# [YOUR GOAL]
Substitute "Window size" for "Viewport" everywhere it occurs in the items below, and leave the rest of each line unchanged.

● ● ● ● ●

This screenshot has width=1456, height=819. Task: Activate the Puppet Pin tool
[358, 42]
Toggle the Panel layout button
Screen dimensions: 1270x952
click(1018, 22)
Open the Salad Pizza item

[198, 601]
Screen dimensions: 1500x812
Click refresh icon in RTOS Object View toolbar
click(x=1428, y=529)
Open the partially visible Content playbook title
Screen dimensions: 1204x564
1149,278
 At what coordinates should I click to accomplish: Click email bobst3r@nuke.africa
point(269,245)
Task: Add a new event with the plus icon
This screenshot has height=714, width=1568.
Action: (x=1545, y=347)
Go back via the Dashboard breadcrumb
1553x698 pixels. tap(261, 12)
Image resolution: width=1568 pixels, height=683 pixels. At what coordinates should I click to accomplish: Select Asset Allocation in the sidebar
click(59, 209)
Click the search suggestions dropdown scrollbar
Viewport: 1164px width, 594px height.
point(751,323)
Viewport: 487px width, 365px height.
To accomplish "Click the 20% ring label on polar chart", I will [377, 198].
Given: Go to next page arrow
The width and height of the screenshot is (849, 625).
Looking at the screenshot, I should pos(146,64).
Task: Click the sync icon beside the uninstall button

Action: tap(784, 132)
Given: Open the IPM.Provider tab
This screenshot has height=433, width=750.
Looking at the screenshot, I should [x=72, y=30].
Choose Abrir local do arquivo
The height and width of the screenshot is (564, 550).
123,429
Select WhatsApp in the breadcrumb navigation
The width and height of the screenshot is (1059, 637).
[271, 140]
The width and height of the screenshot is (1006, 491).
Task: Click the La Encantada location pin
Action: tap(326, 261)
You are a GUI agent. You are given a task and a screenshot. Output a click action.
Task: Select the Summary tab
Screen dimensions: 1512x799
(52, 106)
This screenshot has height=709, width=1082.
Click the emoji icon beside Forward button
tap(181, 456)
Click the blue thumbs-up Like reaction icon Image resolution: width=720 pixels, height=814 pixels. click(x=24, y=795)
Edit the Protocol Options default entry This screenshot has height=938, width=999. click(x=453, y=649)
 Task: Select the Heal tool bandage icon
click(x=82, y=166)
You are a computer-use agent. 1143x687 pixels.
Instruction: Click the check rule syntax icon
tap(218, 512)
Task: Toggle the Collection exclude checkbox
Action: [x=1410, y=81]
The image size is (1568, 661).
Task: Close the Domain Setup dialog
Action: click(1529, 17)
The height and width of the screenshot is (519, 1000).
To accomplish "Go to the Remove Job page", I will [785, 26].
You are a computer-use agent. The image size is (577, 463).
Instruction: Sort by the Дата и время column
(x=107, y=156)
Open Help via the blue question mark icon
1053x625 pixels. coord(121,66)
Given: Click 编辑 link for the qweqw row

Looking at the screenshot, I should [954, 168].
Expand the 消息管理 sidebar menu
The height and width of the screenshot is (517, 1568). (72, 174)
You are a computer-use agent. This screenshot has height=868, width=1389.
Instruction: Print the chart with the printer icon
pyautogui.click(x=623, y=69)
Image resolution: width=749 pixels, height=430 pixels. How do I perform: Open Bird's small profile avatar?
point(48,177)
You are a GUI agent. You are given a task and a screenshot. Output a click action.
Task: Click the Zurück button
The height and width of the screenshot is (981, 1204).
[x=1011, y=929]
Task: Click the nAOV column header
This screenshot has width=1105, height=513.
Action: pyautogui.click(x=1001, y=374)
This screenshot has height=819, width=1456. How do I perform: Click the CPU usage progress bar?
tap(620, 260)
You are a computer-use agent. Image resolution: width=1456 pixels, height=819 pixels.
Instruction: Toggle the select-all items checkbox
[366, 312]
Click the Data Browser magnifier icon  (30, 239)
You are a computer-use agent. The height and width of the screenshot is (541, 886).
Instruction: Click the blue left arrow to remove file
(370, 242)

● ● ● ● ●

# [ANSWER]
This screenshot has width=1456, height=819. Task: Activate the Puppet Pin tool
[358, 42]
Toggle the Panel layout button
Screen dimensions: 1270x952
click(1018, 22)
Open the Salad Pizza item

[198, 601]
Screen dimensions: 1500x812
Click refresh icon in RTOS Object View toolbar
click(x=1428, y=529)
Open the partially visible Content playbook title
Screen dimensions: 1204x564
1149,278
 At what coordinates should I click to accomplish: Click email bobst3r@nuke.africa
point(269,245)
Task: Add a new event with the plus icon
This screenshot has height=714, width=1568.
Action: (x=1545, y=347)
Go back via the Dashboard breadcrumb
1553x698 pixels. tap(261, 12)
Image resolution: width=1568 pixels, height=683 pixels. At what coordinates should I click to accomplish: Select Asset Allocation in the sidebar
click(59, 209)
Click the search suggestions dropdown scrollbar
Window size: 1164px width, 594px height.
point(751,323)
Window size: 487px width, 365px height.
To accomplish "Click the 20% ring label on polar chart", I will [377, 198].
Given: Go to next page arrow
The width and height of the screenshot is (849, 625).
Looking at the screenshot, I should pos(146,64).
Task: Click the sync icon beside the uninstall button

Action: tap(784, 132)
Given: Open the IPM.Provider tab
This screenshot has height=433, width=750.
Looking at the screenshot, I should [x=72, y=30].
Choose Abrir local do arquivo
The height and width of the screenshot is (564, 550).
123,429
Select WhatsApp in the breadcrumb navigation
The width and height of the screenshot is (1059, 637).
[271, 140]
The width and height of the screenshot is (1006, 491).
Task: Click the La Encantada location pin
Action: tap(326, 261)
You are a GUI agent. You are given a task and a screenshot. Output a click action.
Task: Select the Summary tab
Screen dimensions: 1512x799
(52, 106)
This screenshot has height=709, width=1082.
Click the emoji icon beside Forward button
tap(181, 456)
Click the blue thumbs-up Like reaction icon Image resolution: width=720 pixels, height=814 pixels. click(x=24, y=795)
Edit the Protocol Options default entry This screenshot has height=938, width=999. click(x=453, y=649)
 Task: Select the Heal tool bandage icon
click(x=82, y=166)
You are a computer-use agent. 1143x687 pixels.
Instruction: Click the check rule syntax icon
tap(218, 512)
Task: Toggle the Collection exclude checkbox
Action: [x=1410, y=81]
The image size is (1568, 661).
Task: Close the Domain Setup dialog
Action: click(1529, 17)
The height and width of the screenshot is (519, 1000).
To accomplish "Go to the Remove Job page", I will [785, 26].
You are a computer-use agent. The image size is (577, 463).
Instruction: Sort by the Дата и время column
(x=107, y=156)
Open Help via the blue question mark icon
1053x625 pixels. coord(121,66)
Given: Click 编辑 link for the qweqw row

Looking at the screenshot, I should [954, 168].
Expand the 消息管理 sidebar menu
The height and width of the screenshot is (517, 1568). (72, 174)
You are a computer-use agent. This screenshot has height=868, width=1389.
Instruction: Print the chart with the printer icon
pyautogui.click(x=623, y=69)
Image resolution: width=749 pixels, height=430 pixels. How do I perform: Open Bird's small profile avatar?
point(48,177)
You are a GUI agent. You are given a task and a screenshot. Output a click action.
Task: Click the Zurück button
The height and width of the screenshot is (981, 1204).
[x=1011, y=929]
Task: Click the nAOV column header
This screenshot has width=1105, height=513.
Action: pyautogui.click(x=1001, y=374)
This screenshot has height=819, width=1456. How do I perform: Click the CPU usage progress bar?
tap(620, 260)
You are a computer-use agent. Image resolution: width=1456 pixels, height=819 pixels.
Instruction: Toggle the select-all items checkbox
[366, 312]
Click the Data Browser magnifier icon  (30, 239)
You are a computer-use agent. The height and width of the screenshot is (541, 886).
Instruction: Click the blue left arrow to remove file
(370, 242)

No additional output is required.